With holders Germany alongside them in Group F, they face a tricky task but will be boosted by what was a relatively stress-free qualification process.
Fixtures against Sweden and South Korea will be pivotal to their prospects of reaching the knockout rounds.
Mexico 2018 World Cup Group Matches
Mexico vs Germany, 17 June 2018, 4pm UK time
Mexico vs South Korea, 22 June 2018, 4pm UK time
Mexico vs Sweden, 27 June 2018, 3pm UK time
Mexico 2018 World Cup Squad
There are some familiar names in what is an experienced squad travelling to Russia.
In fact, no player in the preliminary 27-man party has less than 10 caps to his name, but that lack of young talent may ultimately hinder the North Americans.
Nonetheless, Mexico topped the CONCACAF qualifying group with just seven goals conceded; they will need all of that defensive resilience to make an impact here.
Goalkeepers: Guillermo Ochoa, Jesus Corona, Alfredo Talavera
Defenders: Diego Reyes, Hector Moreno, Miguel Layun, Carlos Salcedo, Edson Alvarez, Jesus Gallardo, Hugo Ayala, Rafael Marquez
Midfielders: Jonathan dos Santos, Andres Guardado, Hector Herrera, Marco Fabian, Javier Aquino, Jonathan Gonzalez, Jesus Molina, Erick Gutierrez
Forwards: Tecatito Corona, Hirving Lozano, Javier Hernandez, Raul Jimenez, Carlos Vela, Javier Aquino, Jurgen Damm, Giovani dos Santos
Nestor Araujo was named in the original squad but had to withdraw through injury, which will force a rethink in the centre of defence.
The 26-year-old Santos Laguna star has a knee problem and will not take part in the tournament.
Perhaps more interesting is who else will be cut before the opener against Germany on June 17; a number of players will be sweating over their places after a dull friendly stalemate against Wales, whilst fitness concerns remain over former Tottenham Hotspur man Giovani dos Santos.
The powers that be have a big decision to make and one way or another, some notable faces will be missing out.
Mexico’s World Cup Manager: Juan Carlos Osorio
Appointed in October 2015, Colombian boss Osorio has brought a touch more consistency to the Mexico team, as evidenced by their strong qualifying displays.
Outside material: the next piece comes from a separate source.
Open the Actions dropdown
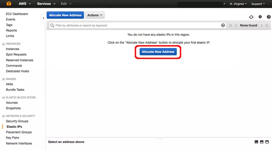 [95, 15]
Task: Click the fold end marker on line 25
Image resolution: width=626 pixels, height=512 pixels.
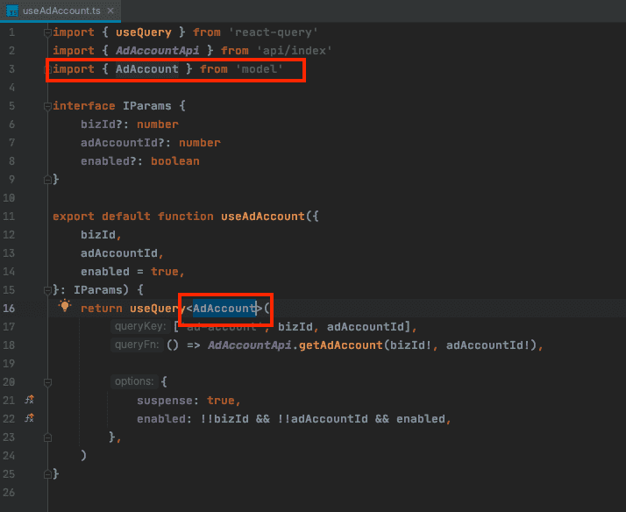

However, there have been some blips along the way; the 7-0 defeat to Chile at the Copa America Centenario in 2016 was a particular low point, as was his six-match ban for insulting officials during a Confederations Cup loss to Portugal last year.
Nonetheless, the former Sao Paulo coach has a win ratio of around 65 per cent during his time in charge and will be quietly confident of springing a few surprises in Russia.
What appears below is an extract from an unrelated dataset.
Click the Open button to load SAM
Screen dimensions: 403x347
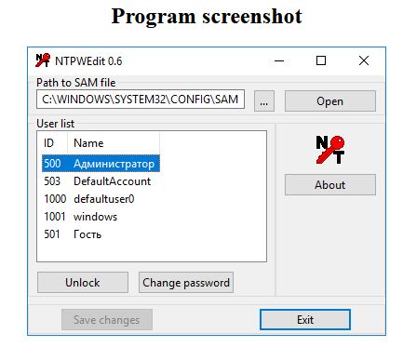[x=330, y=100]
Expected Formation & Tactics
Despite toying with a three-man defence in more recent friendly fixtures, expect Osorio to revert to a four-man backline for the beginning of the World Cup.
Jonathan dos Santos and Hector Herrera will hold the play together in the middle and, depending on the opposition, they may have either a more attacking playmaker operating in front of them, or another body in the heart of the pitch to keep things tight.
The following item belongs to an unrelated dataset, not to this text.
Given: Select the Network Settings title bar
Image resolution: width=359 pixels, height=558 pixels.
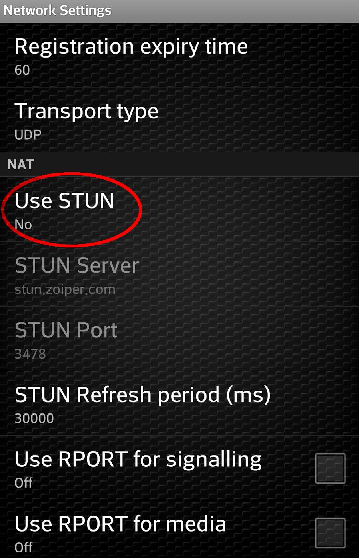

There is some flair in the side going forwards but the circumstances of tournament football may see Mexico lean towards function over style.
Mexico’s Key Player: Javier Hernandez
He may not have had the best of seasons with West Ham, but Chicharito remains his country’s all-time leading scorer and his knack for being in the right place at the right time could prove pivotal.
The striker shot to notoriety with goals at the 2010 World Cup and will hope that another fine tournament will put him in the shop window ahead of the summer transfer window.
Mexico’s Wild Card: Hirving Lozano
Picking a wild card from such an experienced squad is a tough ask given that so much is known about these players, but Hirving Lozano of PSV Eindhoven may turn out to be one of the breakthrough stars at these finals.
His first campaign in the Netherlands saw the 22-year-old bag 17 Eredivisie goals, despite playing largely from the wings, whilst he also displayed an eye for a decisive pass by setting up a further 11 for his team-mates.
Lozano is pacey and loves to drift in off the flanks; he could provide the cutting edge that Mexico are perhaps lacking elsewhere.
Mexico – World Cup Prediction
Germany are rightly favourites to top Group F, meaning Mexico will likely be left to fight with Sweden for second place.
They have previous for getting out of groups containing tough opponents and that will serve them well, as will the vast experience contained in the team.
Providing they can avoid a slip up against South Korea, it may all come down to a straight shoot-out with the Swedes in the final fixture on June 26.
Beyond reaching the knockout stages, it is hard to see Mexico making much of a dent in the competition.